Category: Anthropology

As I mentioned just prior to my move to Sb, I spent this past Saturday at NYU at the "Evolutionary Anthropology at the Interface" conference, which was primarily a celebration of the work of Cliff Jolly. I'm still a bit over my head when it comes to knowing the full "Who's Who" of evolutionary anthropology, but I do know that Cliff Jolly is most well known for his "seed-eaters" hypothesis of human origins, in which extant baboons (Papio sp.) are proposed to be better primates to study when considering primate origins and a seed-eating diet is put forward as one of the more important evolutionary changes that paved the way for later hominins. I won't go into detail about the hypothesis here as I would like to stick to what was said at the conference at the moment, but hopefully I'll be able to return to it for a more detailed explanation in the near future.

Even though arrived at the conference a little bit late, I did get to see the majority of Karen Strier's presentation entitled "Seeing the forest through the seeds," which focused on the Northern Muriqui (Brachyteles hypoxanthus) and its demography. As Strier pointed out, primates in dense jungles like those that the muriqui inhabit in Brazil can be difficult to research, and many studies on primates are carried out for a year or two. Larger overall trends are usually not recorded, however, as no one is there to see them. Fortunately, people have been studying at least one population of B. hypoxanthus for at least 25 years, and the size of the group has increased dramatically. Within a quarter of a century the population shot up from 22 to 83 (with 6 adult males initially and 25 now). Such a large increase in populations is certainly going to change how the behavior of the primates, and it seems that as the population size of the particular B. hypotxanthus group increased, a greater number of females dispersed outward and less immigrated in. How these changes will influence the population in the long-term, however, will require more study as these primates are relatively long-lived and the effects of a larger group size, female dispersal, and an increased number of adult males will require many years of research to understand.

Then came the topic of species conservation, and the general feeling of the conference was that species names are just subjective labels that are not anything to lose sleep over. What Strier related (and what some others echoed later in the day) is that if populations of an animal are deemed to be separate species for conservation reasons then establishment of a new species to represent a particular population (or smaller group of populations) is acceptable. I'm not altogether comfortable with such a notion, however, and even though the definition of a species can be a difficult thing to pin down (and that conservation of endangered species is very important) I think that taxonomy should reflect evolutionary relationships and not be made more artificial than necessary by creating new species when such reshuffling of taxa doesn't seem to have scientific support. I am not especially experienced with the intersection of science and conservation policy (at least, not yet), but I was a bit unsettled by the prospect of primarily creating "new" species when such divisions may not accurately reflect what exists in nature.
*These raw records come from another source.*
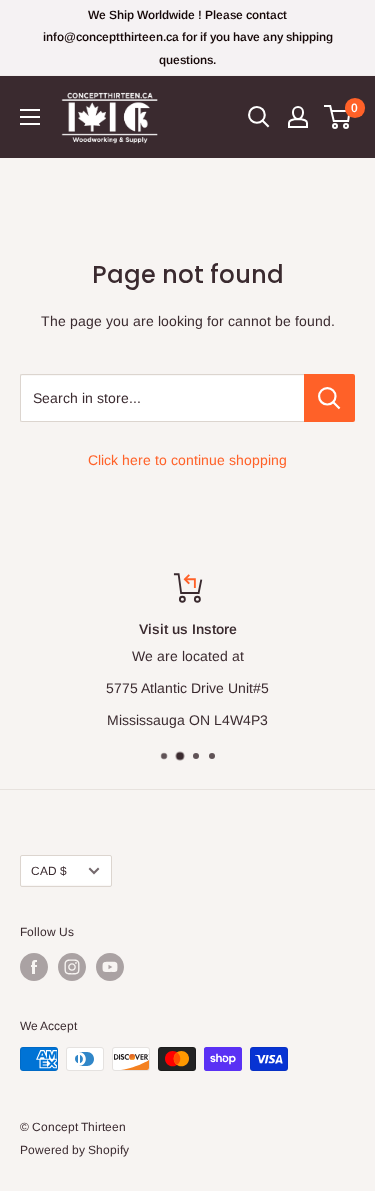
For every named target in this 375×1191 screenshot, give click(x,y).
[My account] (298, 117)
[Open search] (259, 117)
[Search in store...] (329, 398)
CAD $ (49, 871)
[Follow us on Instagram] (72, 967)
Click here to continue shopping (187, 460)
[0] (338, 117)
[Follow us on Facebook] (34, 967)
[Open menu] (30, 117)
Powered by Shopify (74, 1150)
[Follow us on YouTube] (110, 967)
Alan Walker was up next and spoke about strength in great apes and humans, indulging in a bit of (as he called it) "fantasy". He mentioned some interesting research involving the spinal cords of Chimpanzees (Pan troglodytes) and humans, and noted that while the spinal cord of chimps is short there is more grey matter in the cord associated with the arms and legs, showing a trend towards more powerful limbs but sacrificing finer motor controls. Walker then associated such trends with the length of forearms in apes, noting that the longer the forearm of an ape the more powerful the swing of the arm may be, but control (as in throwing) would be lost. The "fantasy" aspect kicked in here, Walker suggesting that the larger brains of the Homo lineage evolved as a result of having a longer spinal cord and more motor control (the implication being that throwing objects might have had something to do with it). An interesting hypothesis, but at present there seems to be correlation without much proof of definite causation.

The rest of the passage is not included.